I have been whipped into submission and have started learning Fluent NHibernate (no previous NHibernate experience). In my project, I am programming to interfaces to reduce coupling etc. That means pretty much "everything" refers to the interface instead of the concrete type (IMessage instead of Message). The thought behind this is to help make it more testable by being able to mock dependencies.

However, (Fluent) NHibernate doesn't love it when I try to map to interfaces instead of concrete classes. The issue is simple - according to the Fluent Wiki, it is smart to define the ID field of my class as for instance

int Id { get; private set; }

to get a typical auto-generated primary key. However, that only works with concrete classes - I can't specify an access level on an interface, where the same line has to be

int Id { get; set; }

and I guess that negates making the setter private in the concrete class (the idea being that only NHibernate should ever set the ID as assigned by the DB).

For now, I guess I will just make the setter public and try to avoid the temptation of writing to it.. But does anyone have an idea of what would be the "proper", best-practice way to create a proper primary-key field that only NHibernate can write to while still only programming to interfaces?

UPDATED

From what I understand after the two answers below from mookid and James Gregory, I may well be on the wrong track - there shouldn't be a reason for me to have an interface per entity as I have now. That's all well and good. I guess my question then becomes - is there no reason to program 100% against an interface for any entities? And if there is even a single situation where this could be justified, is it possible to do this with (Fluent) NHibernate?

I ask because I don't know, not to be critical. Thanks for the responses. :)


UPDATE: using union-subclass is not supported via the fluent interface fluent-nhibernate provides. You'll have to use a regular hbm mapping file and add it.

I too I'm trying do this with fluent NHibernate. I don't think it should be a problem mapping interfaces. You want to use an inheritance strategy, specifically the table-per-concrete-class strategy.

Essentially, you create a mapping definition for the base class (in this case your interface) and specify how to NHibernate should deal with implementers by using union-subclass.

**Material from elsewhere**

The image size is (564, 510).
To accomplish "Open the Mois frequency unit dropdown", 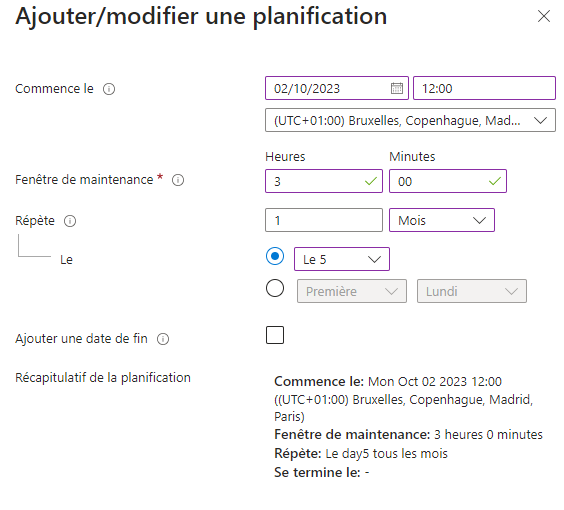I will click(442, 220).
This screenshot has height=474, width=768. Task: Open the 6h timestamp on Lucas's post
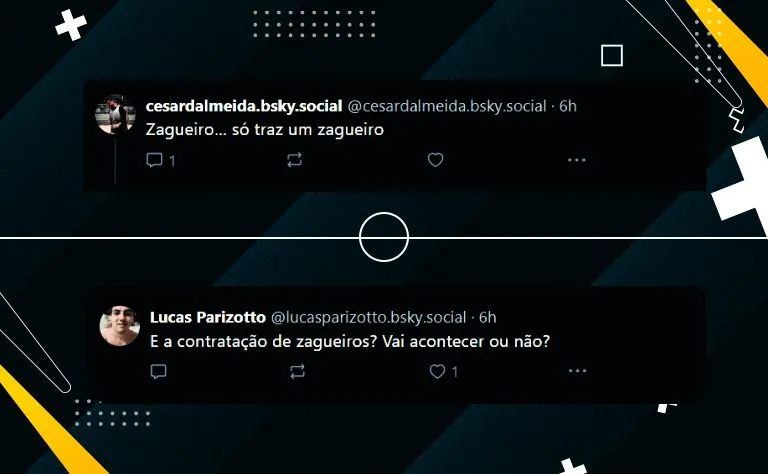[487, 317]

So, for example, this should allow you to make polymorphic associations:

<class name="IAccountManager"
                abstract="true"
                table="IAccountManager">

        <id name="Id">
                <generator class="hilo"/>
        </id>

        <union-subclass
                table="DefaultAccountManager"
                name="DefaultAccountManager">
                <property name="FirstName"/>
        </union-subclass>

        <union-subclass
                table="AnotherAccountManagerImplementation"
                name="AnotherAccountManagerImplementation">
                <property name="FirstName"/>
        </union-subclass>
        ...
</class> 

Note how the Id is the same for all concrete implementers. NHibernate required this. Also, IAccountManager table doesn't actually exist.

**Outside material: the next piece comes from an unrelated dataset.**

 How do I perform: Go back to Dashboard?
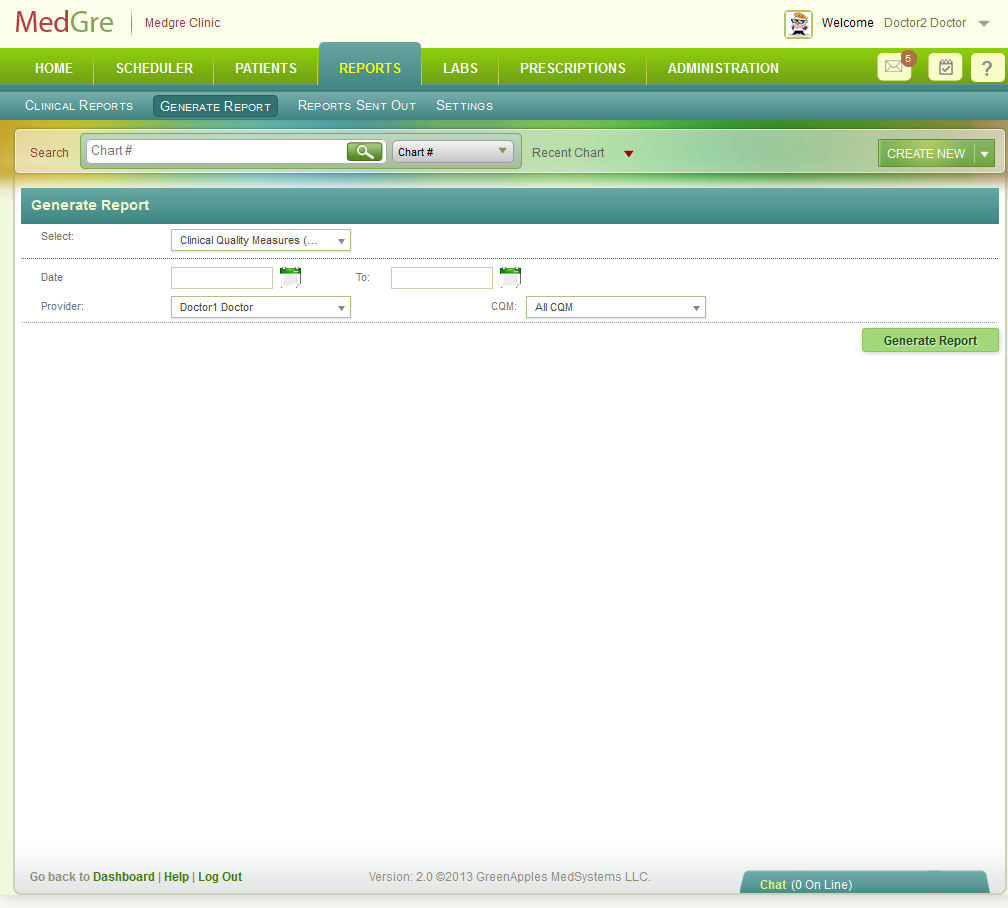123,877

You can also try and leverage NHibernate's Implicit Polymorphism (documented below the table-per-concrete-class strategy) - but it has tons of limitations.


I realise this is a diversion, and not an answer to your question (although I think mookid has got that covered).

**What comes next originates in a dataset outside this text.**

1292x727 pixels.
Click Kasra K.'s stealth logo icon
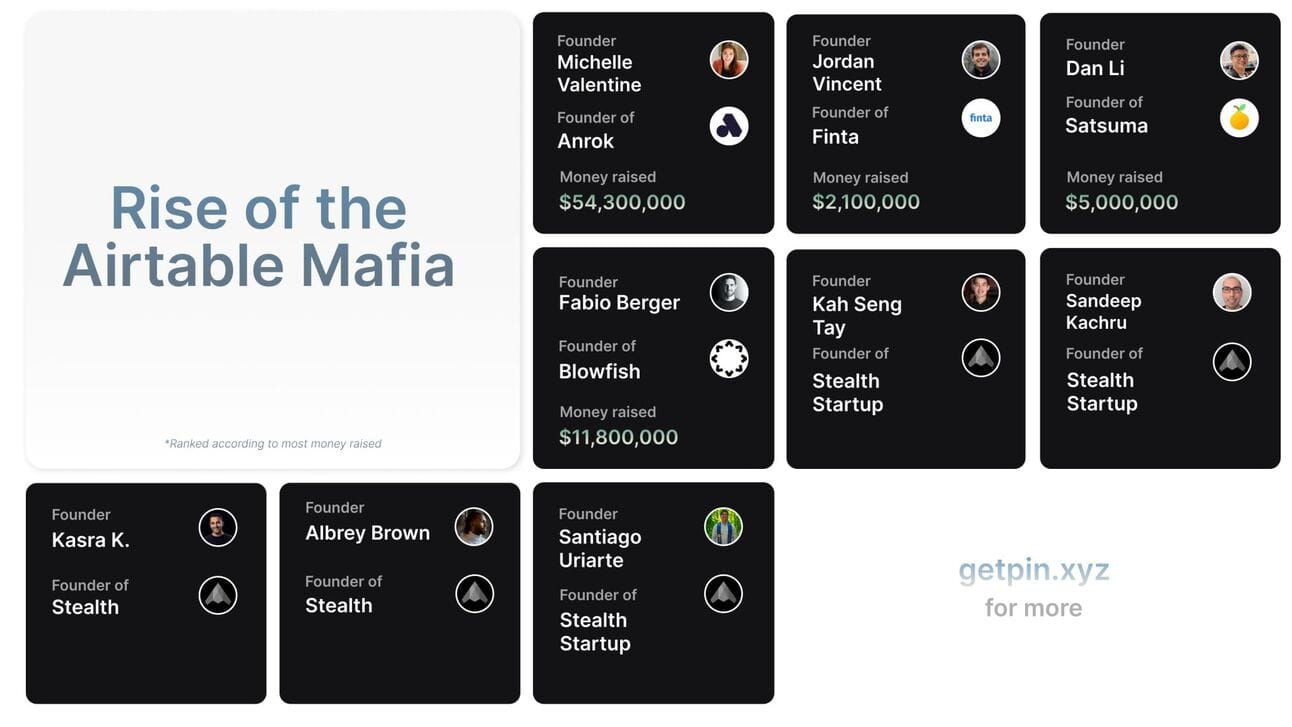tap(218, 595)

You should really evaluate whether interfaces on your domain entities are actually providing anything of worth; it's rare to find a situation where you actually need to do this.

For example: How is relying on IMessage any less coupled than relying on Message , when they both (almost) undoubtedly share identical signatures? You shouldn't need to mock an entity, because it's rare that it has enough behavior to require being mocked.


You can adjust your interface to contain only a getter:

public interface ISomeEntity
{
    int Id { get; }
}

Your concrete class can still implement a setter as well, and since you are programming to your interfaces you will never call the setter "by accident".

If you want to disallow setting the id even when you hold a reference to a concrete instance, you can refrain from implementing a setter, and then let NHibernate access the field instead of the property - that's right, NHibernate can use some nifty reflection trickery to set your id field directly instead of invoking the property. Then you might map the id like this:

Id(e => e.Id).Access.AsCamelCaseField();

in which case your Id property must be backed by a corresponding id field. There are more naming conventions, eg if you prefer underscores as private field prefix.